The Quaker and the Gamecock
Nathanael Greene, Thomas Sumter, and the Revolutionary War for the Soul of the South
Casemate, Havertown, Pennsylvania, 2019, 240 pages
Book Review published on: July 17, 2020
Growing up as a kid in the middle of South Carolina, you learn about the heroes of the American War of Independence in history class such as Thomas Sumter. Families take camping trips to parks or drive by historical markers that memorialize them, but you never really learn about the people these markers and stories represent. In his book The Quaker and the Gamecock, Andrew Waters really explores the personal backgrounds of Gen. Nathanael Greene and Gen. Thomas Sumter as they fought the British occupation of South Carolina. While this book does a wonderful job of explaining the different engagements and strategies of both men, Greene as commander of the Continental army in the South and Sumter as commander of the South Carolina militia, it is really an analysis of how differences in personality impacted the leadership and conduct of both men and the relationship between them as commanders.
Reading the book, I immediately went to the back roads of my youth and the trips to many of the locations mentioned in the book—Fishdam Ford, Blackstock, Cowpens, Camden—with my father, who was interested in history and spending time with family.
Waters sets the stage by discussing the background, education, religion, and families of both men and the impact these would have on forming their approaches to leadership. The book then chronicles the events of the war in South Carolina through both of their departures from service. The book’s final chapter discusses the lasting impact of “war years” on both men for the rest of their lives. The time line essentially starts after Sumter is wounded at the Battle of Blackstock and how it changed the tide of leadership in the South Carolina militia. Greene came to command of the Southern Department of the Continental army after Gen. Horatio Gates was defeated at Camden. Both of these leadership changes occurred at nearly the same time.
Greene, a Quaker by birth from Rhode Island, was self-educated and a military man from a young age with military relationships to George Washington. Sumter was raised in Virginia but lost his father at an early age, and his mother remarried twice. He had no formal education but spent some enlisted time in the British army during the Seven Years’ War and the Cherokee War. Sumter was assigned to escort a Cherokee chief to London to meet King George III. On his return, he traveled throughout South Carolina and fell in love with the land. He eventually settled there and became a wealthy landowner and businessman. This made Sumter understand that the center of gravity in South Carolina was protecting the agricultural mindset of the local people.

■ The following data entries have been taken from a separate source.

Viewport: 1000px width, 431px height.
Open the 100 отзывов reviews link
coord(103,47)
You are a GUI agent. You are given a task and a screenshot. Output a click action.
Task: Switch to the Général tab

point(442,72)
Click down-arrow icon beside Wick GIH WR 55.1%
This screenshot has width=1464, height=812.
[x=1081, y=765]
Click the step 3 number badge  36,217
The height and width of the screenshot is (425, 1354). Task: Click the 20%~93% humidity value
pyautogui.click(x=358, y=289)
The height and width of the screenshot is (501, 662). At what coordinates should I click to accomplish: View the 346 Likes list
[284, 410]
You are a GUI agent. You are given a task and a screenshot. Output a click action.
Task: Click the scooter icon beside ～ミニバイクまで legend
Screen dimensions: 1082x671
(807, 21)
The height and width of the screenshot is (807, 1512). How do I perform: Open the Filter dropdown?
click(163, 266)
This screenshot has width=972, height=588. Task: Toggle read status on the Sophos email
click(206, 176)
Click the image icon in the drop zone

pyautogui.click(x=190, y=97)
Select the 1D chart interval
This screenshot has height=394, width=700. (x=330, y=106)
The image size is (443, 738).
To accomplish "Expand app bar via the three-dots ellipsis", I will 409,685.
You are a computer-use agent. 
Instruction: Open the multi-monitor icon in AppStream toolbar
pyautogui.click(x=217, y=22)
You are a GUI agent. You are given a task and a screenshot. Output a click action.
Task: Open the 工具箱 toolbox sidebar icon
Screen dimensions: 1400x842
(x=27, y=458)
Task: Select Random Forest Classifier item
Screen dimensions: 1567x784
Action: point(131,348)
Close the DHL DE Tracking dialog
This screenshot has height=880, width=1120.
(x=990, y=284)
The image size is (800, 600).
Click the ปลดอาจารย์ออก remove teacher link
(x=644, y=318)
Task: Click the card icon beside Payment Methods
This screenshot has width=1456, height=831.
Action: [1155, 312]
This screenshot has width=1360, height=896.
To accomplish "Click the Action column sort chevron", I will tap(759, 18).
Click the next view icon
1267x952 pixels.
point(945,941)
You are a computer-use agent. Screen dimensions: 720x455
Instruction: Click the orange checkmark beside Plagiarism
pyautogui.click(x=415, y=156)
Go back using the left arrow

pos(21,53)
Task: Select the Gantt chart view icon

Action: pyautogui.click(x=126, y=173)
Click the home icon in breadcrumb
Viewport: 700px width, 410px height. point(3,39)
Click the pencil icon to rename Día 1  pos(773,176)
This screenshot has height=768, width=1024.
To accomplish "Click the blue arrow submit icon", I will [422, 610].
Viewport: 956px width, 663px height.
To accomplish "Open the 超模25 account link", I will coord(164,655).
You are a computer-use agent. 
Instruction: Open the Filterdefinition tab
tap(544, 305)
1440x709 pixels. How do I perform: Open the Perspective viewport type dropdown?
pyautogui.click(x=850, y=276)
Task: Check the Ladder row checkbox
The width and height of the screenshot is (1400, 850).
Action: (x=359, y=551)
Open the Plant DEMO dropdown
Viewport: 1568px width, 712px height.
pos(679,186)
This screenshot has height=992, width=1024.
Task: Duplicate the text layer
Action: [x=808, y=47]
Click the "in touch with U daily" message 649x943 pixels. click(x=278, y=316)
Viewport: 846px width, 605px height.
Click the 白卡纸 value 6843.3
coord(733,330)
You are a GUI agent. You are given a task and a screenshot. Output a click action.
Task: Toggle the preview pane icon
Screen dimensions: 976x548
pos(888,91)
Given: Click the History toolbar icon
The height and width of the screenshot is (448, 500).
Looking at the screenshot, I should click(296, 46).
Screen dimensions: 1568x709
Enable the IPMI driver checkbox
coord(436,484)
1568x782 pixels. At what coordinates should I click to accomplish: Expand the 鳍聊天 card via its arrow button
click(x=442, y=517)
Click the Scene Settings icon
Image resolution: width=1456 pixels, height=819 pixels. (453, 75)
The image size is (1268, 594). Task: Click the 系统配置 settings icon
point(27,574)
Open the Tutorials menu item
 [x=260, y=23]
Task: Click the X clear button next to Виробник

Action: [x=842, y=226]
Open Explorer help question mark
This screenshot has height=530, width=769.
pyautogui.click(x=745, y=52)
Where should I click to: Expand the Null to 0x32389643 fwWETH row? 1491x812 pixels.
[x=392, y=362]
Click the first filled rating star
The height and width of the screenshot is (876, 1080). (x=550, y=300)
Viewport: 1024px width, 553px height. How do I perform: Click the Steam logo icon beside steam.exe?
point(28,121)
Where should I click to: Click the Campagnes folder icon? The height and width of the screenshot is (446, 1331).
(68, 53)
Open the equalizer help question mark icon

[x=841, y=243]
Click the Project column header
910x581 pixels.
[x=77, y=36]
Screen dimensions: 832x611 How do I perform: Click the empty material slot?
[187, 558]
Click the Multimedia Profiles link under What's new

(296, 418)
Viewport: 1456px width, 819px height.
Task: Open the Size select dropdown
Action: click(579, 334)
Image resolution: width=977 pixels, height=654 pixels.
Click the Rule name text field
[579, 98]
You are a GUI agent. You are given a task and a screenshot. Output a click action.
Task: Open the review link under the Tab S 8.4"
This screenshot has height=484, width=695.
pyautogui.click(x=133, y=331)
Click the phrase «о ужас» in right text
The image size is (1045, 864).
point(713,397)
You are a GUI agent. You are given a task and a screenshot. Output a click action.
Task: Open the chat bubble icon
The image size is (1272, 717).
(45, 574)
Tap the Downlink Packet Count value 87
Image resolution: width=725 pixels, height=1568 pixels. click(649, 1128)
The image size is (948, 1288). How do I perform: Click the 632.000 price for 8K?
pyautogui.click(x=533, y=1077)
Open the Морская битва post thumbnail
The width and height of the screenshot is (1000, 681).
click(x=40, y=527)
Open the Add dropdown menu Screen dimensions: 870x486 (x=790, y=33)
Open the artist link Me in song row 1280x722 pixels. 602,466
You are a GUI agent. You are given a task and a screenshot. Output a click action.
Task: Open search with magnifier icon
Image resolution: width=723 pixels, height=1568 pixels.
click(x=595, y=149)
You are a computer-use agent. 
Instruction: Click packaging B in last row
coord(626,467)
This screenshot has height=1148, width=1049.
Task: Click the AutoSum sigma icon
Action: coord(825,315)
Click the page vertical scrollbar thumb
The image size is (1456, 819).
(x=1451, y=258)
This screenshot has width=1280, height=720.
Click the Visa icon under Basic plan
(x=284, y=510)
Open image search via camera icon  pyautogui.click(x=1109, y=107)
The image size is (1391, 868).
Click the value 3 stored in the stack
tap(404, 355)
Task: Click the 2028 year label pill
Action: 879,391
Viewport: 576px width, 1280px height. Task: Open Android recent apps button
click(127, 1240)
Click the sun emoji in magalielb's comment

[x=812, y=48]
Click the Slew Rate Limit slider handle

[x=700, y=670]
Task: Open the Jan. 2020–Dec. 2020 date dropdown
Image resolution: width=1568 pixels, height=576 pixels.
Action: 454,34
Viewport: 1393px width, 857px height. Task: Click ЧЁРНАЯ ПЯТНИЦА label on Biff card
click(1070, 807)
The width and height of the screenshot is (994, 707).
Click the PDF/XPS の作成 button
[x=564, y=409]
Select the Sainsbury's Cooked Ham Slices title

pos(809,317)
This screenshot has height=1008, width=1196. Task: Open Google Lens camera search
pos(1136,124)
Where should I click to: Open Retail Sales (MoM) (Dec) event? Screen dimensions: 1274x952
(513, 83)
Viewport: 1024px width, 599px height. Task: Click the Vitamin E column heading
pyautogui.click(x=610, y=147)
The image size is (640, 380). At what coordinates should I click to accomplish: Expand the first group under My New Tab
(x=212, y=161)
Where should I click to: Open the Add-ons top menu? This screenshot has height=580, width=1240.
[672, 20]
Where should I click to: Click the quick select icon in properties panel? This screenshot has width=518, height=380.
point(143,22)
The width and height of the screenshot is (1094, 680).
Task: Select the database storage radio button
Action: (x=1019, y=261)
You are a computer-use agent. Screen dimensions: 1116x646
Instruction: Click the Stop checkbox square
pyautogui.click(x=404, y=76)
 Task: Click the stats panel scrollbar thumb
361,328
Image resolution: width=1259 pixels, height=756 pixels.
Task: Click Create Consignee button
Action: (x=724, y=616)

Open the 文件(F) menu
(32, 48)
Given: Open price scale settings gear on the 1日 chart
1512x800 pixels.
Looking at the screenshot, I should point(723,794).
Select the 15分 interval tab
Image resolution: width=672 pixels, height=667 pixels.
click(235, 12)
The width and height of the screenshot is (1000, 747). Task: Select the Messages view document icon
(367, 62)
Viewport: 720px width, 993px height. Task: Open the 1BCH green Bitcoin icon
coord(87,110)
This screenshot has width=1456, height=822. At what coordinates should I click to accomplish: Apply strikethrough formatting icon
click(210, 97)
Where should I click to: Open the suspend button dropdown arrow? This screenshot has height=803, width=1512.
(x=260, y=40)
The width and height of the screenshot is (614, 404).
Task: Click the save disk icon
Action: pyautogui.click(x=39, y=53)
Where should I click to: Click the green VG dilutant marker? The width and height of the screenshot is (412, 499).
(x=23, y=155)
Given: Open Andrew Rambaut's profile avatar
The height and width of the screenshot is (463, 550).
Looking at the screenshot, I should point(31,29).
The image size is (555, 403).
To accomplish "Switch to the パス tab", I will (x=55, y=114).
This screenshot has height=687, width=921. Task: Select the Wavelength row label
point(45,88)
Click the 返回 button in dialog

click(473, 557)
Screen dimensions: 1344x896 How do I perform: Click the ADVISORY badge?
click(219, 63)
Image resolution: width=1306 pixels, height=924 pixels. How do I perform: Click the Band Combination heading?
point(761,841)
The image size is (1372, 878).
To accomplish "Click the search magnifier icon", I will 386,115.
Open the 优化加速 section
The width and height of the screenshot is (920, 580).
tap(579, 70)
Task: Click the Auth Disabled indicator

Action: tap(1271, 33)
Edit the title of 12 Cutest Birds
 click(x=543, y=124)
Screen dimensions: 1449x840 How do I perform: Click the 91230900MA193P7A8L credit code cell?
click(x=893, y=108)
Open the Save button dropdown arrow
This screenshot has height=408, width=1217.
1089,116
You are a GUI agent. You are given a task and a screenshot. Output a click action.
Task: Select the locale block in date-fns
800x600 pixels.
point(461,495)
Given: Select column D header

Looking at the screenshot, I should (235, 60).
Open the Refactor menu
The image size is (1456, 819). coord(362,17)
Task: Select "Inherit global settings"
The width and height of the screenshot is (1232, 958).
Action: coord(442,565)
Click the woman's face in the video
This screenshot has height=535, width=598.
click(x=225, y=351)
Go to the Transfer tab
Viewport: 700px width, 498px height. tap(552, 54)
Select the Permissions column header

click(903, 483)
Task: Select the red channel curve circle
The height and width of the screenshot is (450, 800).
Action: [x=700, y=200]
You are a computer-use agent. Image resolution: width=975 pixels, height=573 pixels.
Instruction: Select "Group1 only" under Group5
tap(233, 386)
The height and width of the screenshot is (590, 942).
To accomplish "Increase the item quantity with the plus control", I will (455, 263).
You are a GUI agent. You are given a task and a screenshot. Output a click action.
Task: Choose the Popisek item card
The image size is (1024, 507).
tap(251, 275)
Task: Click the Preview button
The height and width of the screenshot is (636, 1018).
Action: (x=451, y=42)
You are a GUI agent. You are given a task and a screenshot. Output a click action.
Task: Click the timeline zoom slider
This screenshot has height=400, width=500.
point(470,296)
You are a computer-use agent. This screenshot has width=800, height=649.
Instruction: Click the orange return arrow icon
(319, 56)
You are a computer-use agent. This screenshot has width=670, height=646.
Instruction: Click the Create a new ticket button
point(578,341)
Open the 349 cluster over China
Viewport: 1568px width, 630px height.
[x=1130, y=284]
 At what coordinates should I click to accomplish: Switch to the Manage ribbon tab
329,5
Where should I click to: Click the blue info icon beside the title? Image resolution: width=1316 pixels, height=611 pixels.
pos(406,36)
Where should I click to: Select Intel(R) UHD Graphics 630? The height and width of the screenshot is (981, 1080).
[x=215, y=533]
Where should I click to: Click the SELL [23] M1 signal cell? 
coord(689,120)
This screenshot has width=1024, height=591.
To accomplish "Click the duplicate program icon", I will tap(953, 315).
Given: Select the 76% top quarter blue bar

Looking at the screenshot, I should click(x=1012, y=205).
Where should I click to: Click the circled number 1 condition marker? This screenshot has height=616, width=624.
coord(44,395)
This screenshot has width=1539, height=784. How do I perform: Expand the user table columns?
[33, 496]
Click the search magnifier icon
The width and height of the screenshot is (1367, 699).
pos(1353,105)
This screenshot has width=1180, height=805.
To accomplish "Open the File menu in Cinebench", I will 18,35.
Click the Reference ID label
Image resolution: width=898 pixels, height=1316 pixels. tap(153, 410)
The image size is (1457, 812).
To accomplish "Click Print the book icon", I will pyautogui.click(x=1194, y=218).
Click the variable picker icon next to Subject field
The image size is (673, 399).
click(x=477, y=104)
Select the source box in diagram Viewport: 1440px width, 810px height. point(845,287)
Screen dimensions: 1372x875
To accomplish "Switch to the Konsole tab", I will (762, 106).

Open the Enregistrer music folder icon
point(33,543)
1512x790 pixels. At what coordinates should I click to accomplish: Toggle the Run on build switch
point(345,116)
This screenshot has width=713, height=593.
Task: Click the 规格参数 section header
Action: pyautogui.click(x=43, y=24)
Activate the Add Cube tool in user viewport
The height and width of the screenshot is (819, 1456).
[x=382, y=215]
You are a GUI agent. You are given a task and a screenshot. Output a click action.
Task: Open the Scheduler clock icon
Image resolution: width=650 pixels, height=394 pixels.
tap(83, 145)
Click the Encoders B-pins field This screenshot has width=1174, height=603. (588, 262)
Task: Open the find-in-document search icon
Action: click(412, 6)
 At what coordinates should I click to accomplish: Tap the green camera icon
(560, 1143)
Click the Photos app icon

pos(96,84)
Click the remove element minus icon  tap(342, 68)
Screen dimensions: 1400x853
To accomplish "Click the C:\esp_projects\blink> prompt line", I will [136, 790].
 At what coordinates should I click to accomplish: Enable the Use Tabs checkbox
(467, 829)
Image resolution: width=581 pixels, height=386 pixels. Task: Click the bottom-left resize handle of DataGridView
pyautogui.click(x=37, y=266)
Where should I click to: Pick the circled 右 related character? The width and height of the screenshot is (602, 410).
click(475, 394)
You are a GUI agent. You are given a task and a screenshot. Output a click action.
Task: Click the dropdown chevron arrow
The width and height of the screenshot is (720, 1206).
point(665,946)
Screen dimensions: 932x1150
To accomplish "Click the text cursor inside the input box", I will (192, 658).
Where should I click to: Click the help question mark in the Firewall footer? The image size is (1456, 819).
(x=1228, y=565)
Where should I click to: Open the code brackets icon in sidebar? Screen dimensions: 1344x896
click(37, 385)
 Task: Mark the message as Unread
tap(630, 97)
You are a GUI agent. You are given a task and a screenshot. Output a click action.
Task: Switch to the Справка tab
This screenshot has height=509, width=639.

Waters inspects the differences in the two leaders’ upbringing and the strategies to evict the British. He does a great job of including sections of their correspondence and explaining their meaning as they were linked to either strategy or the men’s personal views. Sumter was a firebrand and loose cannon who was appointed by the governor of South Carolina but yet was subordinate to Greene. While Sumter was recovering from his wounds at the Battle of Blackstock, Daniel Morgan was promoted to general and won a huge victory at Cowpens over the British; Francis Marion was also promoted. These actions came as insults to Sumter and affected his campaign plans. The essence of the work Waters so eloquently puts in words is how Sumter navigates his change in strategy, obtaining the resources from Greene to accomplish his goals, and conflicts with Greene having a different strategic viewpoint for the same end state.
While the first part of the book is focused on the relationships between Greene and Sumter, the middle of the book moves to describing the campaign plans and battles of both leaders and how their relationship obstructed each other. Waters also brings in Gen. Andrew Pickens and Francis Marion, two South Carolina militia leaders and their relationship to both Greene and Sumter. Waters is very fair in his analysis of when Marion and Sumter delayed support to Greene for personal reasons such as the siege at Camden and for reasons that could not be determined such as the Siege of Ninety-Six. The descriptions and details of the operating environment for the Continental army, British soldiers, and militias are very insightful to the tactical- and operational-level reader. The one downside of the book is several redundancies early in the book that, while needed to connect the actions and analysis, throw off the reader to “I’ve read that before” thoughts. The organization of the chapters and style of the author make this book a very easy read that is great for anyone teaching leadership either for the military or business executives. I learned much more about these two American heroes and have a list of new places to visit during my next trip over the holidays to South Carolina. I also took away a new perspective on personal leadership to keep in my kitbag based on the wartime partisan games and leadership of the Quaker, the Gamecock, and the Swamp Fox in the Palmetto state.